João Almeida acusa o Governo de estar a “virar a página da credibilidade”, ao inverter a política seguida pelo anterior Executivo - que, no entender do deputado do CDS, concluiu com sucesso o programa de ajustamento.

O centrista considerou ainda que o aumento de impostos inscrito no Orçamento do Estado para este ano (OE2016) é a continuação da “opção socialista” seguida pelo Governo de José Sócrates.

“O problema é que [o primeiro-ministro] continua escrever uma página que não começou a ser escrita por si. Voltou à opção socialista de aumentar impostos para todos”, declarou João Almeida esta quarta-feira de tarde, durante o debate parlamentar sobre o OE 2016.

Segundo o deputado do CDS, o argumento invocado por António Costa de que este Orçamento traduz o fim da austeridade está errado, uma vez que foi o anterior Executivo que começou a repor os rendimentos dos funcionários públicos e dos pensionistas. “O Orçamento do Estado de 2015 é que começou a devolver rendimentos.”

João Almeida afirma ainda que o país está nesta altura no “radar negativo” das instituições internacionais como consequência das políticas do Governo.

Em resposta, o primeiro-ministro reafirmou que a reposição dos rendimentos é uma prioridade do Executivo após as políticas de austeridade dos últimos anos. “Acreditamos que a recuperação dos rendimentos é condição essencial para melhorar as vidas dos portugueses e o crescimento da nossa economia”, frisou.

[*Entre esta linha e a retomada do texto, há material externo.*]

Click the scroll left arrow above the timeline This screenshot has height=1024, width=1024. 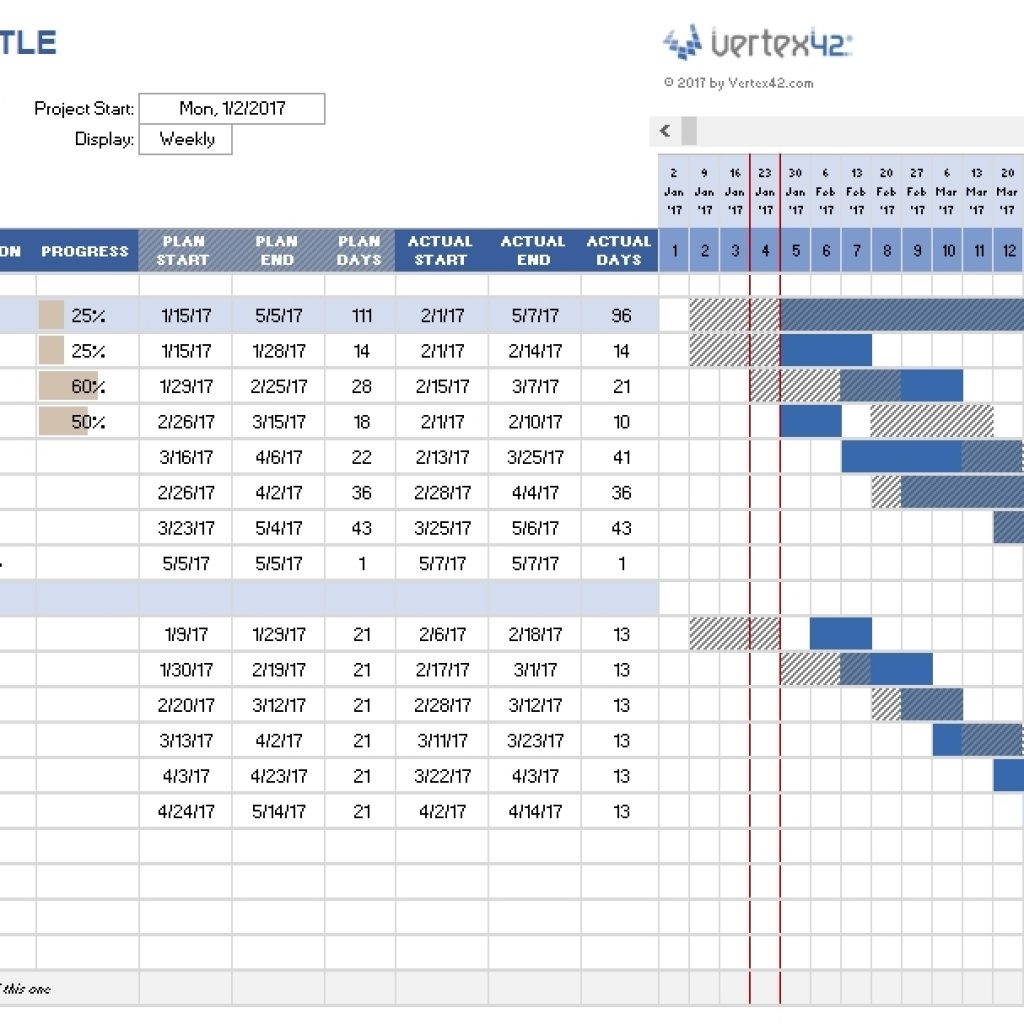[x=664, y=131]
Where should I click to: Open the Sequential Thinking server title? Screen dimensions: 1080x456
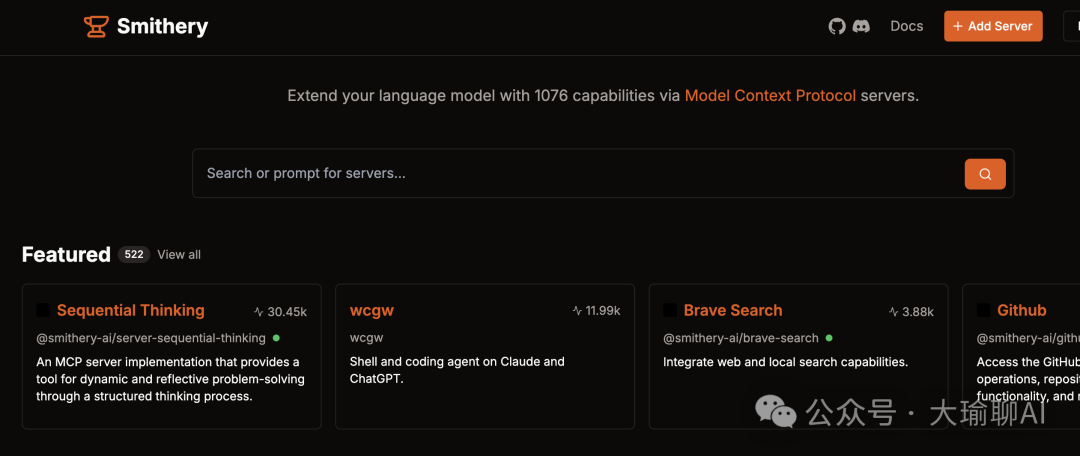131,311
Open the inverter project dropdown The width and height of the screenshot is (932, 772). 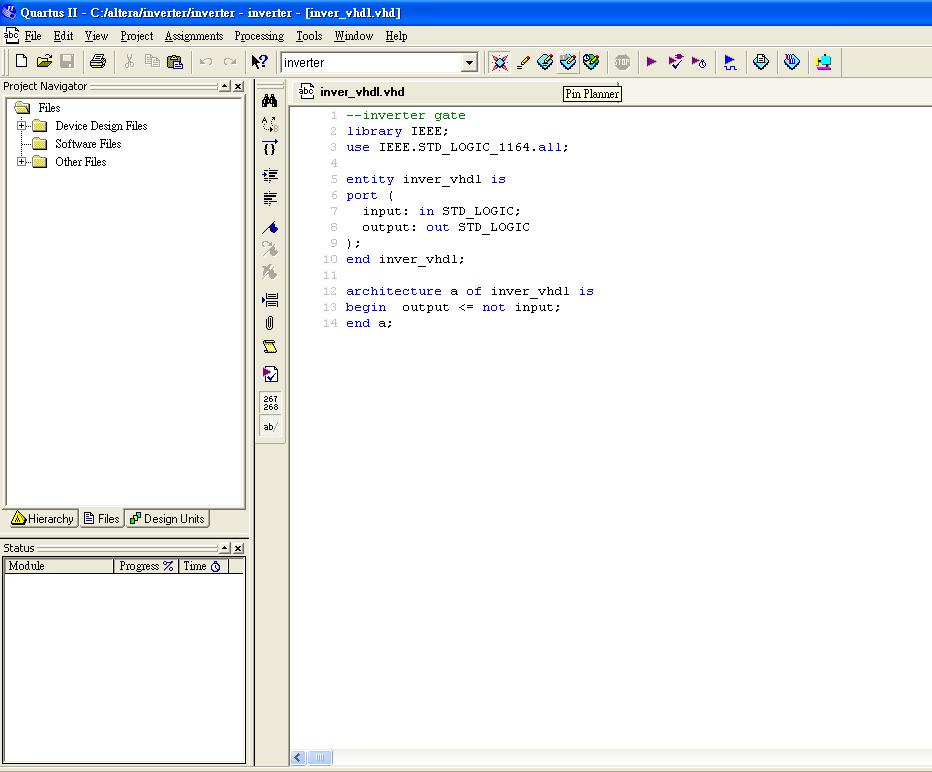(x=469, y=63)
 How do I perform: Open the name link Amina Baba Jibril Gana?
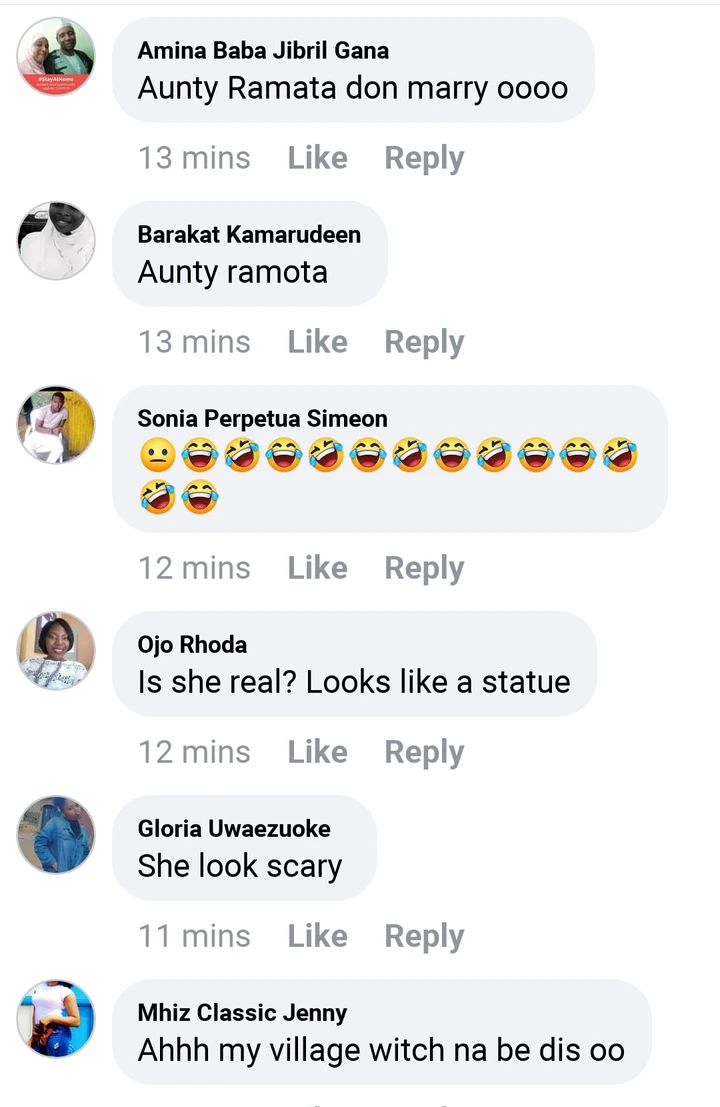coord(263,50)
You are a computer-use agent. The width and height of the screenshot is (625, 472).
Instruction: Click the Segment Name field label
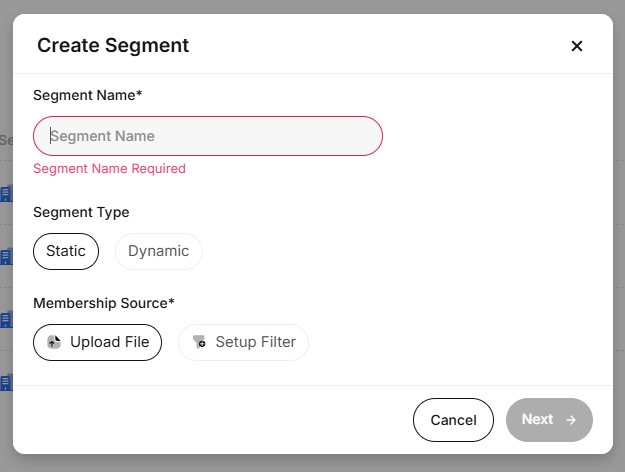[x=87, y=95]
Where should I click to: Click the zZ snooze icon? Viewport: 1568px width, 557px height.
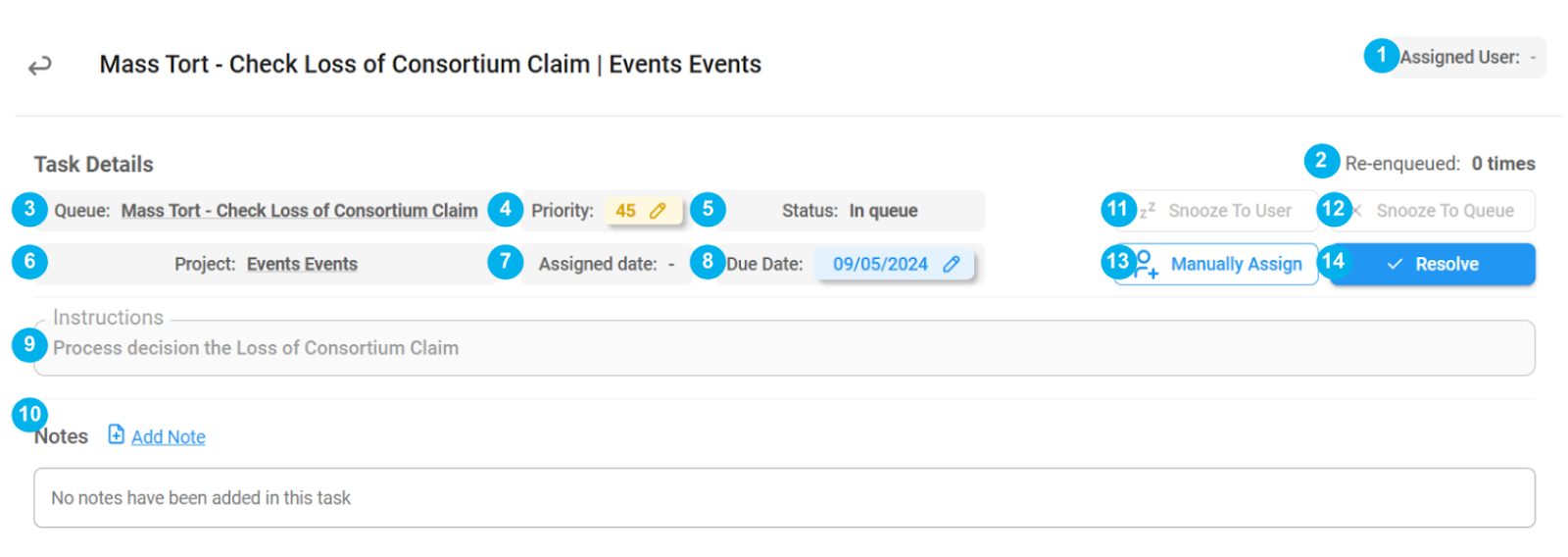[1147, 210]
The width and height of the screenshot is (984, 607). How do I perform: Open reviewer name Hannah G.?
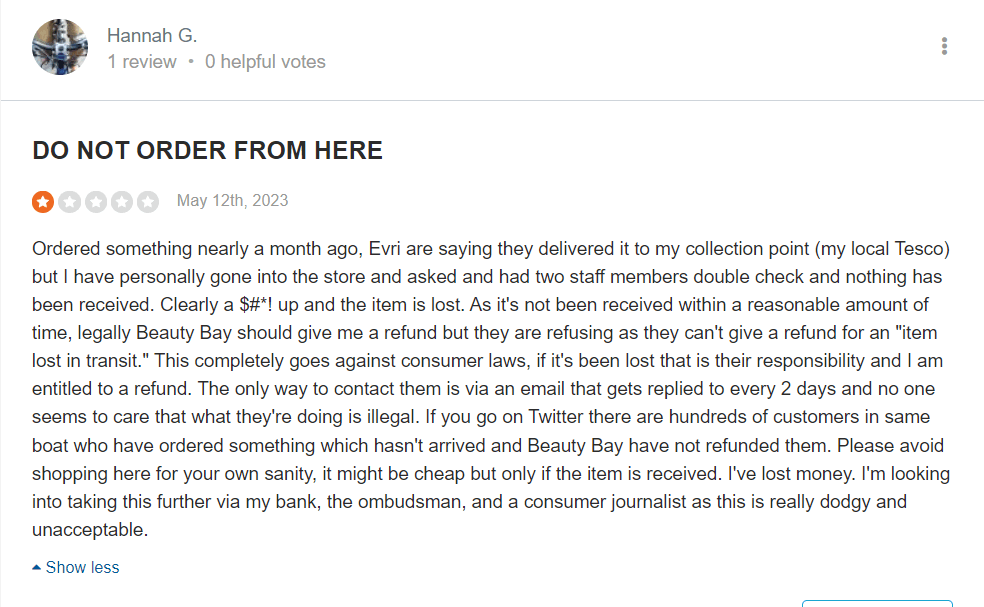pos(152,36)
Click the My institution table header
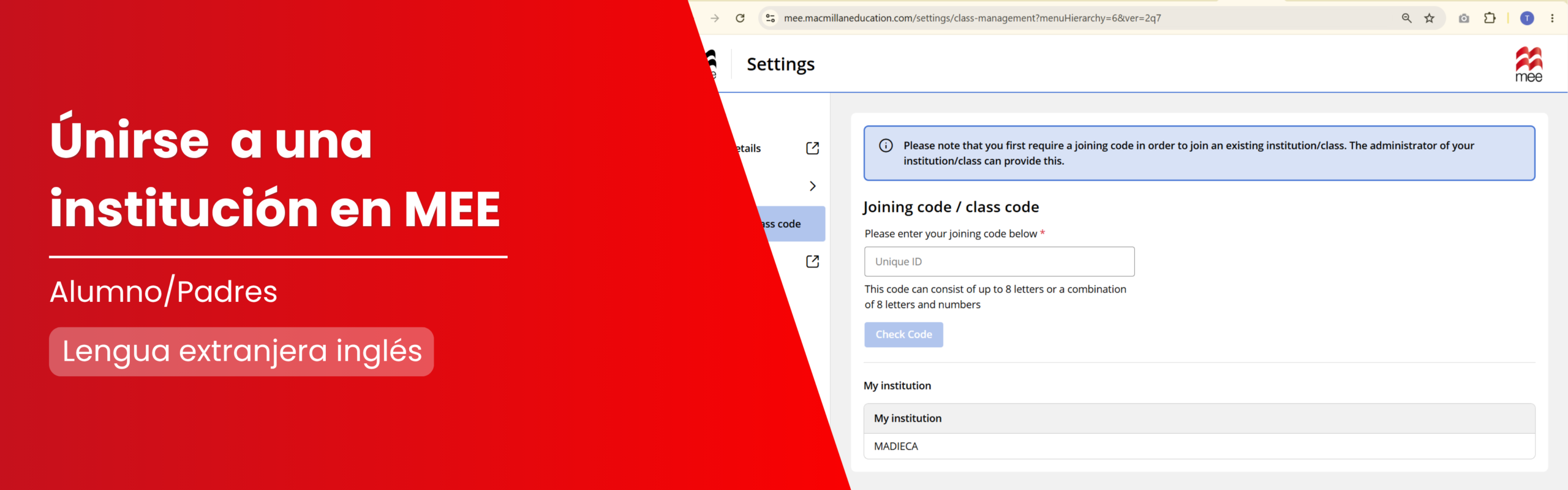The image size is (1568, 490). [1199, 418]
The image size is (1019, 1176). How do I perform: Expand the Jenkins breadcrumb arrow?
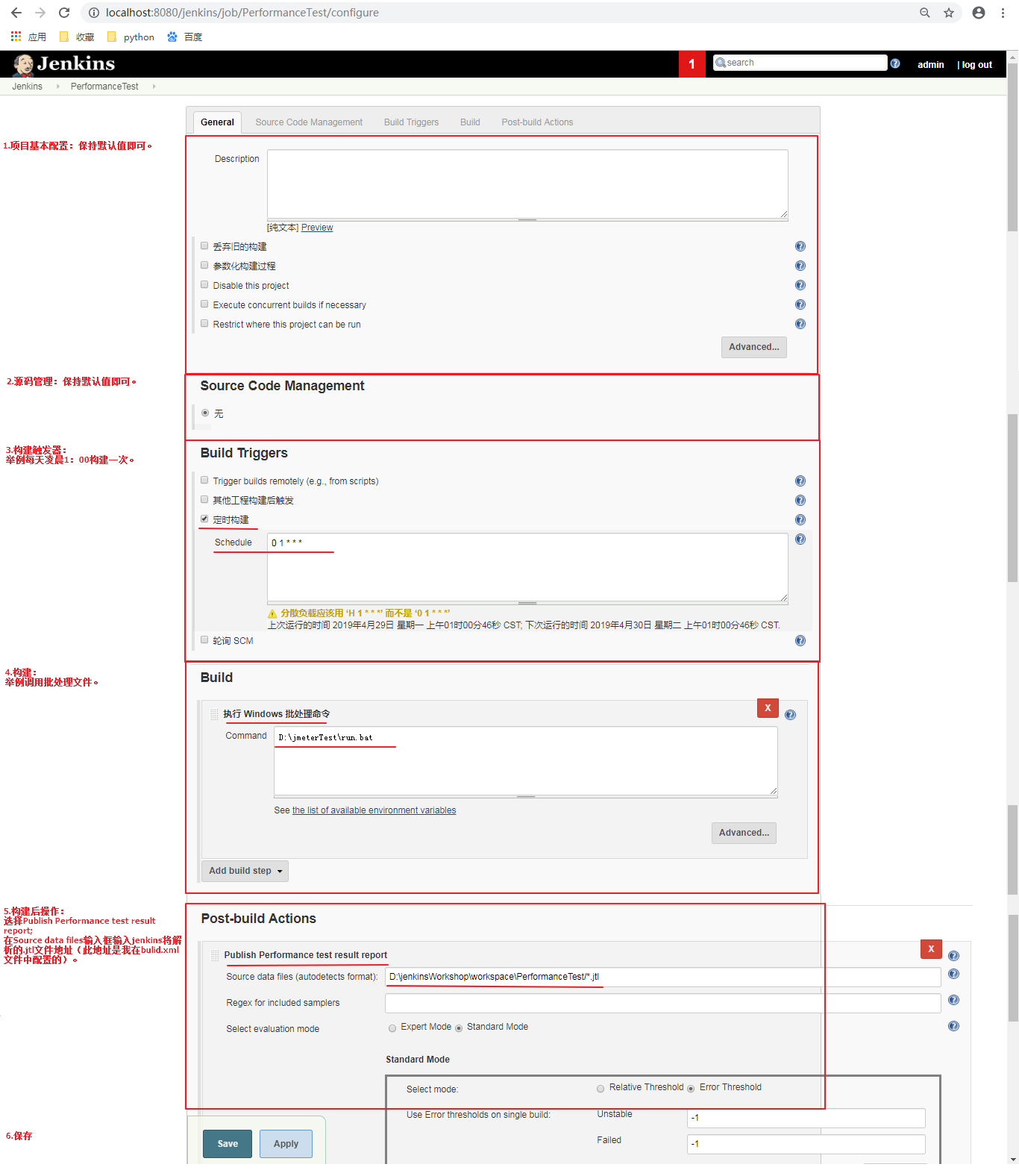coord(57,87)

Garantindo que o Executivo não está a preparar nada em segredo com Bruxelas, António Costa reiterou que as medidas adicionais só estão a ser preparadas por uma questão de precaução.
“Não temos nada escondido na manga. Nós temos uma relação séria e clara com a Comissão Europeia: o Eurogrupo convidou Portugal para ir preparando medidas para serem usadas quando necessário e é isso que vamos fazer. O que temos de fazer é só prepararmo-nos para qualquer eventualidade”, justificou.

Costa assegurou ainda que o Executivo fará tudo para alcançar as metas assumidas neste Orçamento - nomeadamente a recuperação económica e a redução do défice e da dívida - “não só por Bruxelas, mas pelos portugueses”.